SPÖ und ÖVP in Salzburg Kopf an Kopf

Spannend wird Salzburg, wo am 5. Mai gewählt wird und die Salzburger die Möglichkeit haben, entweder der SPÖ oder der ÖVP per Stimmzettel die Hauptschuld an verzockten Steuermillionen - oder vielleicht doch Gewinn - zu geben. Laut Salzburg- "Krone" liegen die beiden Hauptkontrahenten, Landeshauptfrau Gabi Burgstaller (SPÖ) und Landesvize Wilfried Haslauer (ÖVP), in den aktuellen Umfragen Kopf an Kopf. Leichte Vorteile werden Burgstaller eingeräumt, weil sie bei den Salzburgern besser ankommt als der etwas spröde wirkende Haslauer.

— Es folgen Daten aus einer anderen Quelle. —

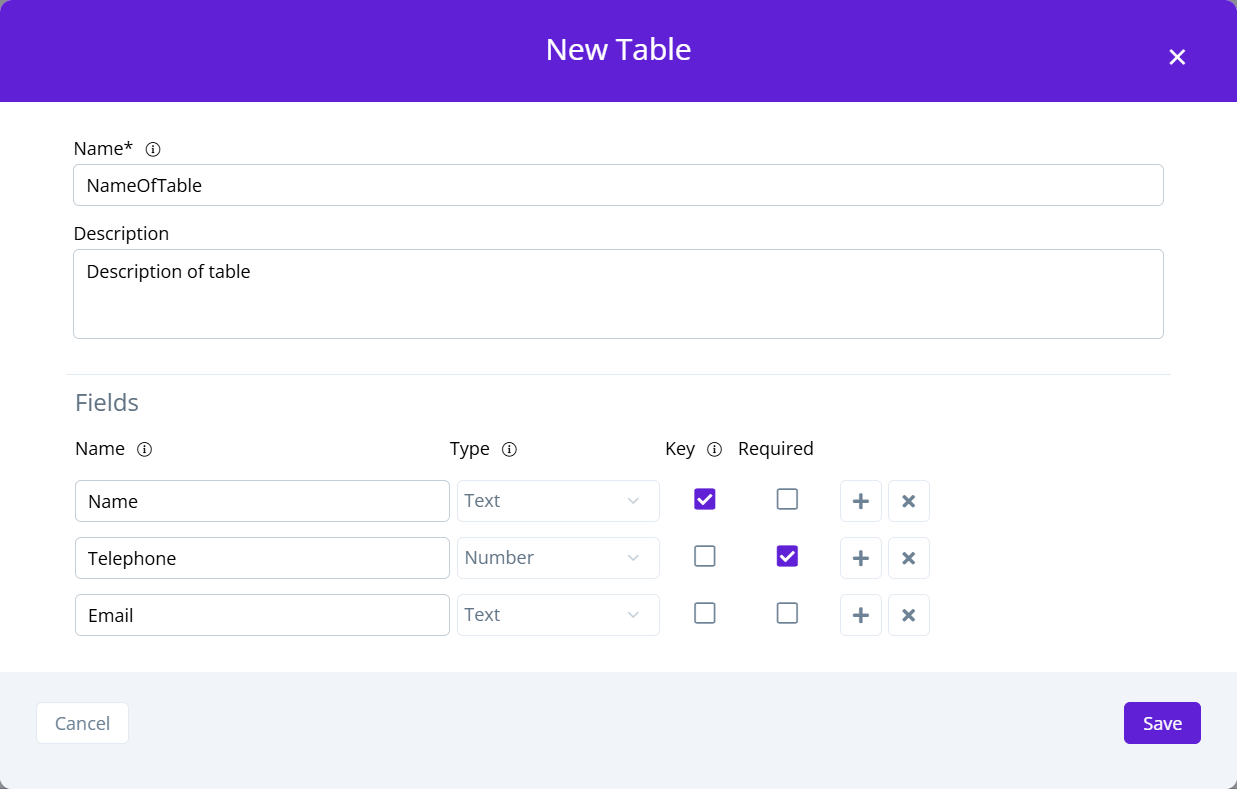Add a new field below the Name row

point(860,501)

Mit Steuergeld- Spekulationen werden in Salzburg sowohl SPÖ als auch ÖVP in Verbindung gebracht: Ein "roter" Politiker "hängt" ebenso drinnen wie ein "schwarzer" Hofrat, den die ÖVP sogar hinausgeworfen hat - es gilt, wie auch sonst in Österreich, natürlich die Unschuldsvermutung. Wahrscheinlicher Wahlausgang in Salzburg: Burgstaller wird wieder Nummer eins.

NR- Wahl: SPÖ und ÖVP ohne regierungsfähige Mehrheit?

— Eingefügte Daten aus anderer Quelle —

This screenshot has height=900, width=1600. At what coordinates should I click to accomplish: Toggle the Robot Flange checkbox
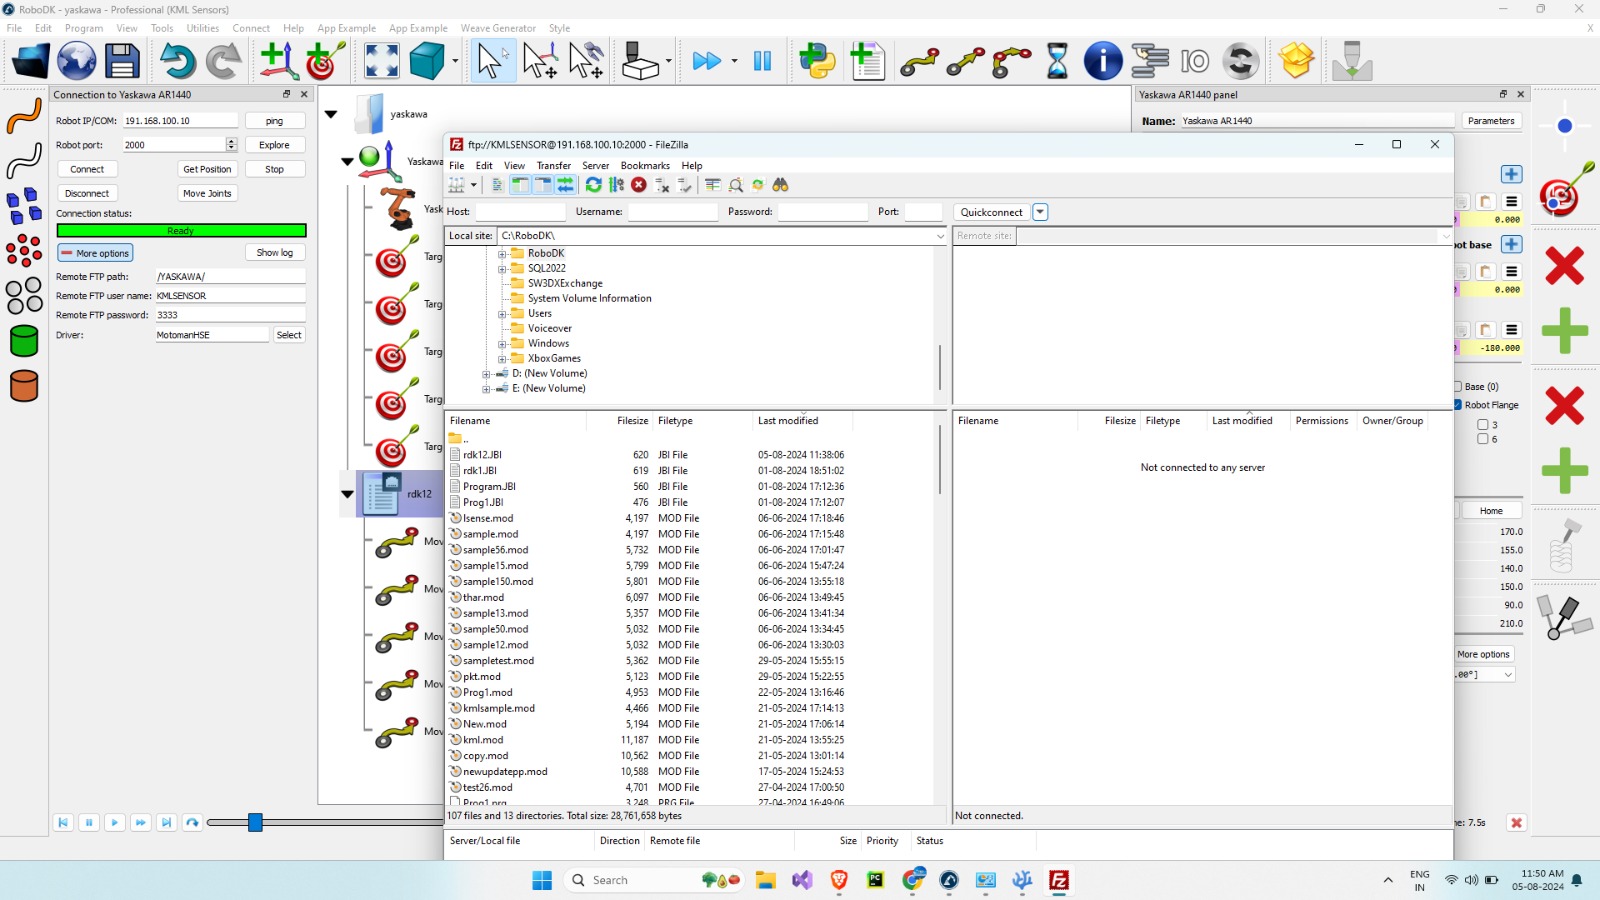point(1458,405)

Bleibt schließlich die Nationalratswahl im Herbst 2013, und auch da blicken viele auf Frank Stronach: Zehn Prozent Wähleranteil werden ihm von Meinungsforschungsinstituten zugetraut - bei manchen liegt der Selfmade- Milliardär noch besser. Das wiederum schmälert die Chancen von Faymann- SPÖ und Spindelegger- ÖVP, zusammen auf eine regierungsfähige Mehrheit von über 50 Prozent Stimmenanteil zu kommen. Heißt: SPÖ und ÖVP benötigen einen dritten Koalitionspartner, um regieren zu können, und der wird vermutlich von der Grünen Eva Glawischnig gestellt.

Und wie sieht bei der Nationalratswahl das Rennen um Platz eins und den nächsten Kanzler aus? Werner Faymann hat die Nase vorn - und sollte Stronach der ÖVP Wähler abspenstig machen, dann wird das auch bis zum Herbst so bleiben.